## EXTRACTED MATERIAL
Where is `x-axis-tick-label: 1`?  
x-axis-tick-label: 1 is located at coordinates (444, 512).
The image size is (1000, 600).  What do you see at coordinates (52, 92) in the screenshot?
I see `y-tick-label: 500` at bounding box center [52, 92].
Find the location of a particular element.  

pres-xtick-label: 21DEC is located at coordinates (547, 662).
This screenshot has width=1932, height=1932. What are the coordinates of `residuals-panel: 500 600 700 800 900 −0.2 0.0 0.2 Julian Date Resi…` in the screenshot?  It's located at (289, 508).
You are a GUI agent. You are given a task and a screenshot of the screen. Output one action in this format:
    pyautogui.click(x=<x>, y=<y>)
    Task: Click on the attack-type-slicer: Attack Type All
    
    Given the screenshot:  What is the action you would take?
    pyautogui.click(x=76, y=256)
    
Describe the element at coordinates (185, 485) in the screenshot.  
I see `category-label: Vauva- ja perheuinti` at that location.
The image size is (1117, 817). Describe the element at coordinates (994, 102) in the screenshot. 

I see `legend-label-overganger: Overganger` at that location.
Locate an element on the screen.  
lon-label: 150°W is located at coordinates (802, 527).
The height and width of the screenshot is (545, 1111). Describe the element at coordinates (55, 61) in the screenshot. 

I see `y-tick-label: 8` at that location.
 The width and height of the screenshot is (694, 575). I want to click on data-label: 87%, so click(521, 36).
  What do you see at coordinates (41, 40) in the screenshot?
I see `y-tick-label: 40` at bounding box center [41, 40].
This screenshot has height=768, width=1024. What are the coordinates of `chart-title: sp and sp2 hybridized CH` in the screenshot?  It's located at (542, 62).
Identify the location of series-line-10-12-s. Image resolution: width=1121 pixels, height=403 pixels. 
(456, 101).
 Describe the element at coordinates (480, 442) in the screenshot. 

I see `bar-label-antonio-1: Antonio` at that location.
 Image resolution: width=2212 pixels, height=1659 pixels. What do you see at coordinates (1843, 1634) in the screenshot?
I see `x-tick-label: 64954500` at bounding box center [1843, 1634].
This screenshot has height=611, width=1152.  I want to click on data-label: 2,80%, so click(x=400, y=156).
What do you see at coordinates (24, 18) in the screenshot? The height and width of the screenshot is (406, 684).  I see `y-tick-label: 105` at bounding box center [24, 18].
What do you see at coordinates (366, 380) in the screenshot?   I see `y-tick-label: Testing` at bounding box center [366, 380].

## WHAT THE TASK ASKS
Convert the stretch from the line containing "Describe the element at coordinates (185, 485)" through the end of the material, both ends included, into a Markdown table. Use the columns No. and Text, give each line a row number, and omit blank lines.

## EXERCISE RESPONSE
| No. | Text |
|---|---|
| 1 | Describe the element at coordinates (185, 485) in the screenshot.   |
| 2 | I see `category-label: Vauva- ja perheuinti` at that location. |
| 3 | The image size is (1117, 817). Describe the element at coordinates (994, 102) in the screenshot.  |
| 4 | I see `legend-label-overganger: Overganger` at that location. |
| 5 | Locate an element on the screen.   |
| 6 | lon-label: 150°W is located at coordinates (802, 527). |
| 7 | The height and width of the screenshot is (545, 1111). Describe the element at coordinates (55, 61) in the screenshot.  |
| 8 | I see `y-tick-label: 8` at that location. |
| 9 |  The width and height of the screenshot is (694, 575). I want to click on data-label: 87%, so click(521, 36). |
| 10 |   What do you see at coordinates (41, 40) in the screenshot? |
| 11 | I see `y-tick-label: 40` at bounding box center [41, 40]. |
| 12 | This screenshot has height=768, width=1024. What are the coordinates of `chart-title: sp and sp2 hybridized CH` in the screenshot?  It's located at (542, 62). |
| 13 | Identify the location of series-line-10-12-s. Image resolution: width=1121 pixels, height=403 pixels.  |
| 14 | (456, 101). |
| 15 |  Describe the element at coordinates (480, 442) in the screenshot.  |
| 16 | I see `bar-label-antonio-1: Antonio` at that location. |
| 17 |  Image resolution: width=2212 pixels, height=1659 pixels. What do you see at coordinates (1843, 1634) in the screenshot? |
| 18 | I see `x-tick-label: 64954500` at bounding box center [1843, 1634]. |
| 19 | This screenshot has height=611, width=1152.  I want to click on data-label: 2,80%, so click(x=400, y=156). |
| 20 | What do you see at coordinates (24, 18) in the screenshot? The height and width of the screenshot is (406, 684).  I see `y-tick-label: 105` at bounding box center [24, 18]. |
| 21 | What do you see at coordinates (366, 380) in the screenshot?   I see `y-tick-label: Testing` at bounding box center [366, 380]. |